Earlier in the year, a friend invited me to go to Ibiza for her birthday. “Hell yes!” I said; I’ve been to Ibiza before, but not for a proper girls trip, I was totally down! Fast forward two months and, well, hello Covid! So, that plan went on the back burner and we decided to see if we could travel closer to the time. With restrictions being lifted and travel seeming easier at least in the UK, we then settled on a weekend in Liverpool, before, hey, guess what? Merseyside goes into lockdown! So, there we were, a week before the birthday girl’s big day, annual leave booked, but nowhere to go. We tossed a few ideas about between us and decided on Bristol. None of us had ever been before, and none of us really knew what to expect, but we packed our cases and jumped in the car, face masks and all.
We arrived in Bristol on Friday evening, but seeing at this was still a girls’ trip the main focus of this evening was eating and drinking and getting very merry. So, starting on a Saturday morning, we set out on a wander around Bristol Harbourside. We were staying near to Canon’s Wharf, which proved to be a good location within easy walking distance to all of the bars and restaurants along the harbor and just a 15-minute walk from the main shopping area of the city.
In keeping with the theme of the weekend, we headed to Revolution de Cuba for bottomless brunch and let the Mimosas flow! One of the best parts of a weekend off work (a rarity for me, working in sales) is enjoying a brunch date with friends, so I was excited! A little bit different to your normal brunch, this one had a Mexican twist. I’ve never had a Mexican brunch before, but now I have, I will certainly be having one again! Paprika covered patatas bravas with a fried egg and delicious chorizo and cheese all mixed in together; divine! I also finally tried a Bloody Mary, although as a result can confirm I will not be having one again – not for me!
After brunch, we took a stroll towards the center of Bristol, and up Park Street towards The Botanist; our next stop for cocktails. Bristol is also the home of Banksy, and any wander through the city also provides a display of artistic graffiti almost in homage to the man. Many houses, particularly in the suburbs, we noticed, had large, intricate, and striking works of art sprayed onto the ends of terraced rows. Although we didn’t find time to, there are Graffiti Walking Tours of the city that you can join onto to get a real feel for this side of the city’s soul.
But, as mentioned, we were heading for drinks, and The Botanist did not disappoint. A chic stop for cocktails and food, there is both a bar and restaurant section to relax in. I enjoyed a Raspberry Mule and took in the sunlight streaming through the glass section of the roof. Oh and also, if you like a well-decorated bathroom, a shout out must go to the wallpaper in this place!
From the top of Park Street, it is then just a short 10-minute meander down to Bristol’s Christmas Steps, a picturesque set of steps adorned with glistening fairy lights.

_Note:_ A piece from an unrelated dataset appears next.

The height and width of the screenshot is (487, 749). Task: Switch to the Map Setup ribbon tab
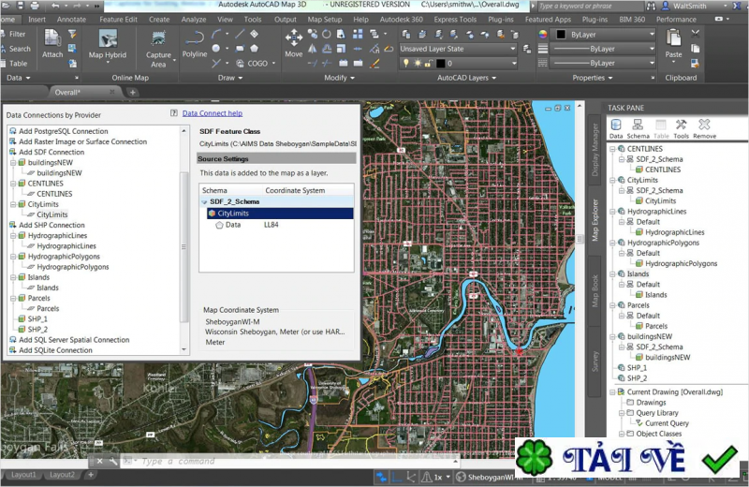pos(325,19)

Carry on heading down from the steps onto Christmas Street (cute) and you will end up by St John’s Church on Nelson Street, an old church adjoining the city’s medieval walls, that now sits next to a tower block that is home to yet more impressive artwork on its side. The next spot to check out is St Nicholas Markets, a selection of covered stalls offering a vintage style feel and everything from old vinyl records and 80’s band memorabilia to sweets shops and haberdashery stores. If you haven’t headed for brunch as we did, then there is also a selection of food stalls alongside the indoor market, spilling out towards City Hall where you will be able to pick up something delicious from the array of vendors busying about their day.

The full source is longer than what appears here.